━━ Page text ━━
Think of it as a prettier, more spacious, all-electric RAV4.

Toyota

Toyota’s bZ4X BEV concept SUV started turning heads when it debuted at Auto Shanghai earlier this year, and its journey to the United States has already begun. The automaker confirmed yesterday that the concept vehicle has officially landed in its Plano, Texas headquarters, and that it plans to begin selling the angular crossover in the US sometime next year. (Here’s hoping it gets less tongue twister-y name when it arrives.)

“Roughly the size of a RAV4, with the versatility to stand apart from other BEVs, it will be well-positioned in the sweet spot of the market,” said Lisa Materazzo, VP of Toyota Marketing in a press release.

When you consider the fact that Toyota routinely sells north of 400,000 RAV4s in the United States alone each year, it’s perhaps no surprise that the automaker expect the bZ4X BEV to do well around here. That said, there are some key differences in design here that give the bZ4X a more spacious, free-flowing feel — the instrument cluster, for example, is set further back from the steering wheel than in most vehicles, and that sits a bigger-than-normal infotainment display and control cluster. The look isn’t quite as minimal as what you’d find in, say, a Tesla, but it’s all quite a bit sleeker than the interior of a 2021 RAV4.

That clean, open cabin sits atop the company’s new e-TNGA platform, which was developed in partnership with Subaru — Toyota reportedly contributed its expertise in EVs while Subaru applied its considerable 4WD know-how. (To no one’s surprise, Subaru plans to ship an electric SUV of its own called the Solterra based on the same framework.)

As Toyota noted in 2019, the e-TNGA platform was designed to be modular: the placement of the front and rear motors are fixed, as are the width of the battery and the driver’s position in relation to the front wheels, but “wheelbase, number of batteries installed, overhangs, and other elements can be changed.” Unfortunately, Toyota hasn’t said much publicly about how fast its first e-TNGA EV can move, so we’ll have to wait until the carmaker gets a little chattier.
━━━
> Required task A
List every vehicle model named in the article about the Toyota bZ4X.
The article about the Toyota bZ4X and the entries that come after it have no connection to each other.
━━ Dataset entries ━━
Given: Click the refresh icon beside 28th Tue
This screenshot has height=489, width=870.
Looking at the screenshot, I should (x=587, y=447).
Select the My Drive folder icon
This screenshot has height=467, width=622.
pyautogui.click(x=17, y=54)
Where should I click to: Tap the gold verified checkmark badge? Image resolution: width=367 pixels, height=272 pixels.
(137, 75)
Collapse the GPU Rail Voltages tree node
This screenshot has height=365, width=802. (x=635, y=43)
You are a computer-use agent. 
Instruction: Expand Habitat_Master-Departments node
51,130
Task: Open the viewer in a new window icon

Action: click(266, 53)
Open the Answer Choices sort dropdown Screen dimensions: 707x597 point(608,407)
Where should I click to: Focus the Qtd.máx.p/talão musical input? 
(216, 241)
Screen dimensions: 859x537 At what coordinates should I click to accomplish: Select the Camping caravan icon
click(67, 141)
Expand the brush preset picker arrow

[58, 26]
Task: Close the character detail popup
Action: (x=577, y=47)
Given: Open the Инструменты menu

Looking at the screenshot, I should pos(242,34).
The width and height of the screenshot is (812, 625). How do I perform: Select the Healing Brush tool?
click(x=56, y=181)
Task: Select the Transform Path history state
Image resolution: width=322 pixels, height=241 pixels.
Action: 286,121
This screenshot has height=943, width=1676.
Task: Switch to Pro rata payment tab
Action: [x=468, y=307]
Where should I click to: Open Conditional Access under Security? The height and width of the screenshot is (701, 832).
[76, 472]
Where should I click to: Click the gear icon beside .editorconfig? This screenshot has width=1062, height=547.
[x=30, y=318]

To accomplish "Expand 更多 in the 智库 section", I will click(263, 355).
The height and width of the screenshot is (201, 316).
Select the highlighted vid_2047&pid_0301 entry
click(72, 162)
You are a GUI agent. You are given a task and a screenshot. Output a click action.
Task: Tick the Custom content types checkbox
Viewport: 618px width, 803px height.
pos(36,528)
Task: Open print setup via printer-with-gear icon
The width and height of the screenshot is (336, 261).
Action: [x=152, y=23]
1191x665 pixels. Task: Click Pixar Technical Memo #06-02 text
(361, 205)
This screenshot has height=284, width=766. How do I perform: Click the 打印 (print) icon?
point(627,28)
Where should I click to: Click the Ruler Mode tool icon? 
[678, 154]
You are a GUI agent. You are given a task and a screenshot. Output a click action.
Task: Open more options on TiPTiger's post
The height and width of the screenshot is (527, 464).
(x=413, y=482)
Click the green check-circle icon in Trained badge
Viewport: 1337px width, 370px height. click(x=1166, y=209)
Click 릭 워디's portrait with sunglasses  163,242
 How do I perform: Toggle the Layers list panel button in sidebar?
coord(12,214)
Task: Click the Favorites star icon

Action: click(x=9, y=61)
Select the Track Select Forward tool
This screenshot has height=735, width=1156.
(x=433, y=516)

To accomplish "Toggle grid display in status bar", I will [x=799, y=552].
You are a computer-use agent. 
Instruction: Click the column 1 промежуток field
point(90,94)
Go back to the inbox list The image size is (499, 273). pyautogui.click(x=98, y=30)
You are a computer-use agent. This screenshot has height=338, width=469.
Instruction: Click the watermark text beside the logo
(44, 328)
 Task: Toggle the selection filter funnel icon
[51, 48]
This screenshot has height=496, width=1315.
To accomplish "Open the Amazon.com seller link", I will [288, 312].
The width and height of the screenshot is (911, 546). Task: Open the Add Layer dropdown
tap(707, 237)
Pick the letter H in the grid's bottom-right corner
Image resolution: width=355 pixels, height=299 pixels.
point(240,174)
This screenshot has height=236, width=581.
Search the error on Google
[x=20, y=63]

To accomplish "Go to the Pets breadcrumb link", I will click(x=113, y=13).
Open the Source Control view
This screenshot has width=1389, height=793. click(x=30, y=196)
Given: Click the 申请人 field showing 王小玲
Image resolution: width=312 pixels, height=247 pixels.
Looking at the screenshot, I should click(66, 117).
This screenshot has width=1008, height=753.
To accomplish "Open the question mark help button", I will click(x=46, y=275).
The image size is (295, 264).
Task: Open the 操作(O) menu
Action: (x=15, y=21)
━━━
> Required task B
Quote the entries between the line holding "Screen dimensions: 859x537" and the line holding "Action: [x=152, y=23]", inclusive.

> Full solution A
RAV4, bZ4X, Solterra

> Full solution B
Screen dimensions: 859x537 At what coordinates should I click to accomplish: Select the Camping caravan icon
click(67, 141)
Expand the brush preset picker arrow

[58, 26]
Task: Close the character detail popup
Action: (x=577, y=47)
Given: Open the Инструменты menu

Looking at the screenshot, I should pos(242,34).
The width and height of the screenshot is (812, 625). How do I perform: Select the Healing Brush tool?
click(x=56, y=181)
Task: Select the Transform Path history state
Image resolution: width=322 pixels, height=241 pixels.
Action: 286,121
This screenshot has height=943, width=1676.
Task: Switch to Pro rata payment tab
Action: [x=468, y=307]
Where should I click to: Open Conditional Access under Security? The height and width of the screenshot is (701, 832).
[76, 472]
Where should I click to: Click the gear icon beside .editorconfig? This screenshot has width=1062, height=547.
[x=30, y=318]

To accomplish "Expand 更多 in the 智库 section", I will click(263, 355).
The height and width of the screenshot is (201, 316).
Select the highlighted vid_2047&pid_0301 entry
click(72, 162)
You are a GUI agent. You are given a task and a screenshot. Output a click action.
Task: Tick the Custom content types checkbox
Viewport: 618px width, 803px height.
pos(36,528)
Task: Open print setup via printer-with-gear icon
The width and height of the screenshot is (336, 261).
Action: [x=152, y=23]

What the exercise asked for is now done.